**WHAT IS REQUIRED:** Please return the lines below verbatim, beginning at the one that has "Viewport: 1122px width, 545px" and stopping after the one that has "Given: Click the home icon in navigation bar", and add no other lines.

**MATERIAL FOR THE TASK:**
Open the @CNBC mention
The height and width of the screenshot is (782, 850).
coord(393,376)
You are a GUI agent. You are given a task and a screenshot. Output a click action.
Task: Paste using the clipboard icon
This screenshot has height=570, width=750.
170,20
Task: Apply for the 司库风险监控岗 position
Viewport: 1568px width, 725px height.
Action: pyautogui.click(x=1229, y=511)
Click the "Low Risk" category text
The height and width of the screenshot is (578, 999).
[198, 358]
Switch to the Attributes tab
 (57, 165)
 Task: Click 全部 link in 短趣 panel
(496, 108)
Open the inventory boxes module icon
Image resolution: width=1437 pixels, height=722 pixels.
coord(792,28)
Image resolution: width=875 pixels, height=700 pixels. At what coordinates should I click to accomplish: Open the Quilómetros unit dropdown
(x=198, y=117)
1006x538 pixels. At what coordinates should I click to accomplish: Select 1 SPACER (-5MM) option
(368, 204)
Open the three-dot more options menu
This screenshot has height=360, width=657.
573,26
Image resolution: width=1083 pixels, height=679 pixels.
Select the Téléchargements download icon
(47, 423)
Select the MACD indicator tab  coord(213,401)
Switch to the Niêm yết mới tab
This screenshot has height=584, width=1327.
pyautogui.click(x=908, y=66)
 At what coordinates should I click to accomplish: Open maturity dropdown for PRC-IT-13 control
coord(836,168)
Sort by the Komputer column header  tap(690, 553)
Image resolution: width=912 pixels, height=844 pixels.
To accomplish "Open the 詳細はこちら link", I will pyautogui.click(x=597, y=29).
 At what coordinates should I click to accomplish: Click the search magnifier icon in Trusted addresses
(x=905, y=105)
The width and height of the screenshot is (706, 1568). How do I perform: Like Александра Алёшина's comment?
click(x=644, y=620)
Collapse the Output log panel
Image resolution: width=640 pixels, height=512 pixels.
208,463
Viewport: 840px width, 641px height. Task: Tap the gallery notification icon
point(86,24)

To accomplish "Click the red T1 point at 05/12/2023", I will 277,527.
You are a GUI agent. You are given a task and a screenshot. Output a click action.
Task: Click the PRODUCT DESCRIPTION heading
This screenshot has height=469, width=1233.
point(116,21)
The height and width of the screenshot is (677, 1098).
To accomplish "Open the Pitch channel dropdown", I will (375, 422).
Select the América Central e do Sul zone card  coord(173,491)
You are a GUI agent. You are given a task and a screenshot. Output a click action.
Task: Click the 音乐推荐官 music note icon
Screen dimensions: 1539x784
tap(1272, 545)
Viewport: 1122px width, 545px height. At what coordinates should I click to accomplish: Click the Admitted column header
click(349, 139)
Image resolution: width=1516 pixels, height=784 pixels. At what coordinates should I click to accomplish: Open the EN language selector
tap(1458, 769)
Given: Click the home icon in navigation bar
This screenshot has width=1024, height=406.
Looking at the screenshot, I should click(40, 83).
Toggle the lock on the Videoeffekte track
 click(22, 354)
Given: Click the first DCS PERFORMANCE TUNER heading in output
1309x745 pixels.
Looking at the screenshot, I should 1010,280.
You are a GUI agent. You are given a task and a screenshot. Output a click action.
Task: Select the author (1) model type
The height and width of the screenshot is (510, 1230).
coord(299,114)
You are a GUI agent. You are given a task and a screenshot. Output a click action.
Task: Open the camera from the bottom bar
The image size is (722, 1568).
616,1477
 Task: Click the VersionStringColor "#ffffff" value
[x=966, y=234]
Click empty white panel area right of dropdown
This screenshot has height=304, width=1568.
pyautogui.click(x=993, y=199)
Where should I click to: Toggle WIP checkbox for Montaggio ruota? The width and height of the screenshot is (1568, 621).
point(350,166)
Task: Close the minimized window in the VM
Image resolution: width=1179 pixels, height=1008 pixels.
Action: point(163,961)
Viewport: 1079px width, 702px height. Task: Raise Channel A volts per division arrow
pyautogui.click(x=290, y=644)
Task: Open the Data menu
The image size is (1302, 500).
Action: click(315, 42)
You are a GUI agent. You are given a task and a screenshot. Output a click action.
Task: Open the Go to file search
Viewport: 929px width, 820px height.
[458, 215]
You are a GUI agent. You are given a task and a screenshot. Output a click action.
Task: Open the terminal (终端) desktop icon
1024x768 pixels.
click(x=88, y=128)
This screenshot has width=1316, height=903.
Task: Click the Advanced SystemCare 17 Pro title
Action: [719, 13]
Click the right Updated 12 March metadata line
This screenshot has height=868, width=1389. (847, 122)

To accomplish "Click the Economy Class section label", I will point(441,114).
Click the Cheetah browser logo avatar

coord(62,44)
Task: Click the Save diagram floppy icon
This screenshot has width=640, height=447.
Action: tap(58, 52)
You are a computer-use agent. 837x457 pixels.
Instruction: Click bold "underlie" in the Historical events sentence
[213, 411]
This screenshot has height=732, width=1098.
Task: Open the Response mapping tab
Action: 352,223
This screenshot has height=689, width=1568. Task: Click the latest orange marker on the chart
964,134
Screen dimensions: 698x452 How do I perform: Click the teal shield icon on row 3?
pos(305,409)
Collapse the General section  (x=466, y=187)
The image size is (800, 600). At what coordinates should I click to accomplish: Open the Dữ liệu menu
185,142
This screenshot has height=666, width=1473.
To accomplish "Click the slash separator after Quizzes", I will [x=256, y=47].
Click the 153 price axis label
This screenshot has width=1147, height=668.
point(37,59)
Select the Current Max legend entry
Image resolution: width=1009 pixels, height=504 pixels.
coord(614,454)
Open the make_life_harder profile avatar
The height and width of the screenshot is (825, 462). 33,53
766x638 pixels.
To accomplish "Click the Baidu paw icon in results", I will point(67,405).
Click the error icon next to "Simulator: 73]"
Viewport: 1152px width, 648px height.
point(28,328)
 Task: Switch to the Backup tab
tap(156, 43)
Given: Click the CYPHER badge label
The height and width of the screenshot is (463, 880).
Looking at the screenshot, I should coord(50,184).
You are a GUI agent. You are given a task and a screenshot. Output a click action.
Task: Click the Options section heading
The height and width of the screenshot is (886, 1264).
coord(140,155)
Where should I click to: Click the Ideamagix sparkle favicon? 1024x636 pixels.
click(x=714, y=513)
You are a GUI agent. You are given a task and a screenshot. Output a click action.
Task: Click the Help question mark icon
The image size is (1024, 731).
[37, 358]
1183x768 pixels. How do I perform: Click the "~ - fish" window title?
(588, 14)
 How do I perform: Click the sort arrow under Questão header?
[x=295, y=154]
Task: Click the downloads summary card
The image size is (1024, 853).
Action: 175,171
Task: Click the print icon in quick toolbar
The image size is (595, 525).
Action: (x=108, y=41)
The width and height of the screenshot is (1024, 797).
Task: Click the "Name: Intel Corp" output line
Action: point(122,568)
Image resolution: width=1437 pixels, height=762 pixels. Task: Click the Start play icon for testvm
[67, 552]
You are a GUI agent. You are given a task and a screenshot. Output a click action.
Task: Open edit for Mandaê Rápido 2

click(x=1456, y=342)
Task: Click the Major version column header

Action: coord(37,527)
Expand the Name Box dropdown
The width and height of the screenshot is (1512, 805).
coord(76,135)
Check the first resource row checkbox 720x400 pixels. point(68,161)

**WRITTEN REPLY:**
Viewport: 1122px width, 545px height. At what coordinates should I click to accomplish: Click the Admitted column header
click(349, 139)
Image resolution: width=1516 pixels, height=784 pixels. At what coordinates should I click to accomplish: Open the EN language selector
tap(1458, 769)
Given: Click the home icon in navigation bar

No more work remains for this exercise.